___ TRECHO DO DOCUMENTO ___

O tratado é chamado de Avót – literalmente: “Os Pais” – por ser uma coletânea de conceitos éticos e morais ensinados pelos nossos antepassados, os sábios de Israel. Esses ensinamentos, assim como toda a Torá, foram transmitidos de geração em geração, numa cadeia ininterrupta desde Moisés. As lições de ética do Pirkê Avót podem ser consideradas como “os pais” – os protótipos – de toda a ética e moralidade que os nossos sábios ensinaram.
Ao estudar o Pirkê Avót, a pessoa poderá sentir, por um lado, que jamais conseguirá alcançar padrões de comportamento ético tão elevados. Por outro lado, ela poderá achar que alguns dos ensinamentos são tão óbvios e básicos que quem não os cumpre é verdadeiramente malvado. Sendo assim, cabe questionar: que sentido tem então o estudo desse tratado?
Para solucionar essa dúvida, os sábios estabeleceram que antes de começar a leitura de Pirkê Avót deve-se ler primeiro a Mishná introdutória do último capítulo do Tratado de San’hedrín (90a), que declara: “Todo Israel tem um quinhão no Mundo Vindouro.” E ao concluir a leitura, deve-se ler uma Mishná do Tratado de Macót (23b), que declara: “o Santíssimo quis recompensar Israel; por isso, outorgou-lhe em abundância a Torá e as mitsvót.”
Nenhum judeu deve pensar que o comportamento exigido dele pela Torá está além da sua capacidade e destina-se apenas aos justos e piedosos – aos que vivem no “Mundo Vindouro” aqui mesmo neste mundo físico. Pelo contrário: todo judeu tem uma porção no Mundo Vindouro – uma parte de seu interior, que o mantém conectado continuamente ao mundo espiritual.

___

**O QUE FAZER**. Retome o texto sobre o Pirkê Avót e continue-o a partir da última frase. As linhas abaixo têm outra origem.

___ CONTEÚDO DOS DADOS ___

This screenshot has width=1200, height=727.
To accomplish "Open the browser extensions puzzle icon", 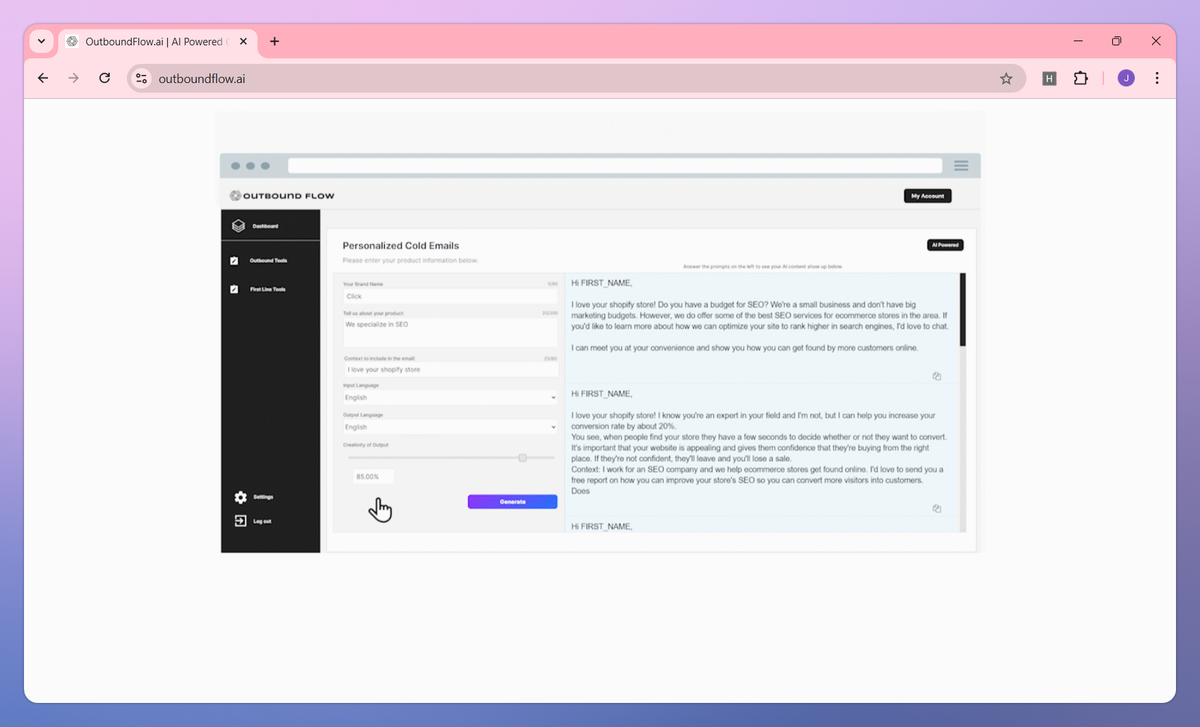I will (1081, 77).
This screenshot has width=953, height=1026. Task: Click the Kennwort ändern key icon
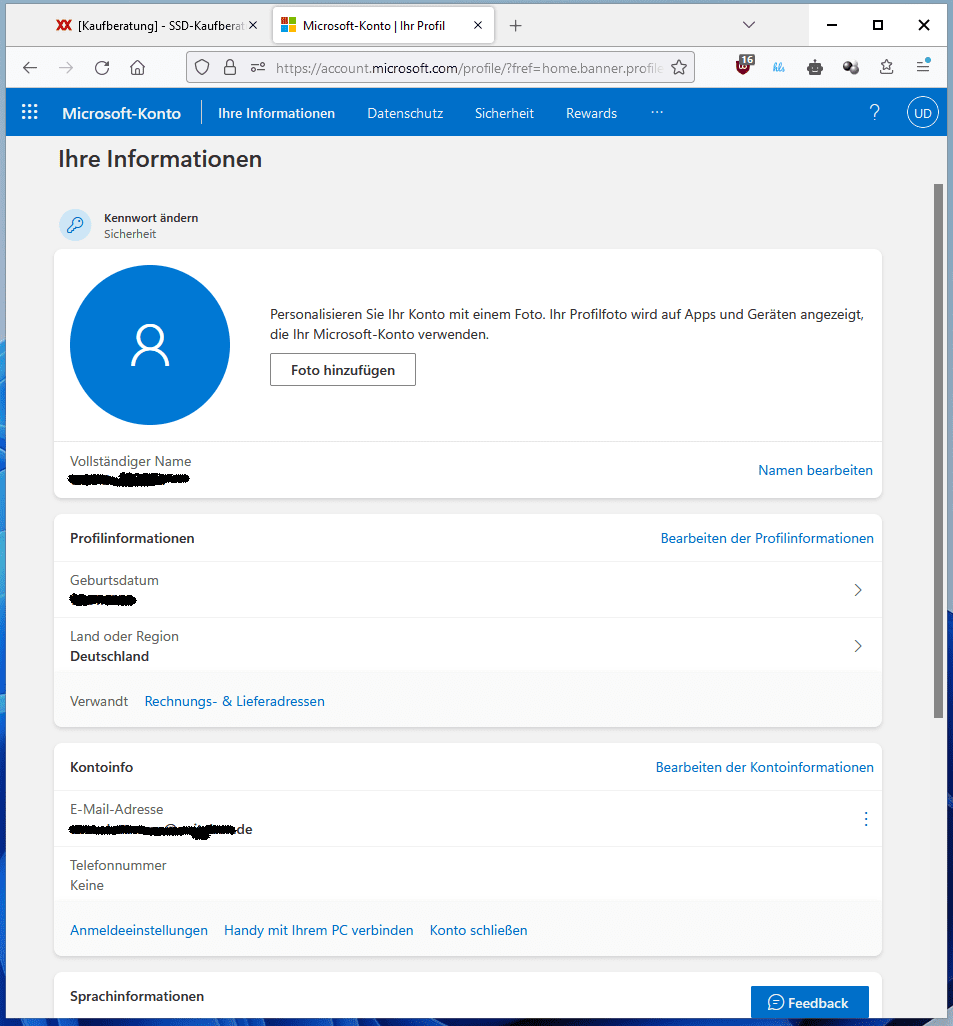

___

**RESPOSTA DO EXERCÍCIO**.
Da mesma forma, nenhum judeu deve considerar desnecessários os conselhos e ensinamentos dos sábios. Embora um indivíduo possa ser capaz de cumprir naturalmente muitas partes da Torá, mesmo sem ter sido ordenado a fazê-lo, é preciso ter em mente que Deus determinou os Seus mandamentos graças à Sua infinita bondade; ao outorgar-nos essas leis e padrões de comportamento como mitsvót, cumprimos a Sua vontade como se fosse a nossa, e somos recompensados por fazê-lo. Assim, mesmo se aos nossos olhos alguns dos ensinamentos do Pirkê Avót aparentam ser óbvios, a pessoa ao estudá-los está estudando a Torá que foi outorgada no Sinai, e será recompensada por isso.
Vale notar que a Mishná do Tratado de San’hedrín, se traduzida literalmente, declara: “Todo Israel tem um quinhão para o Mundo Vindouro” e não “no Mundo Vindouro.” O Rabino Chayim Volozhin explica que se os nossos sábios tivessem optado por essa última frase, as pessoas poderiam assumir erroneamente que o Mundo Vindouro viesse a ser um lugar já pronto, e que bastaria comportar-se meritoriamente para garantir uma porção nele. Os sábios, portanto, utilizaram a primeira frase para indicar que o Mundo Vindouro é um lugar que se expande de acordo com as boas ações do homem. Cada filho de Israel tem um quinhão – um elemento de santidade e pureza – que pode expandir a sua porção do Mundo Vindouro.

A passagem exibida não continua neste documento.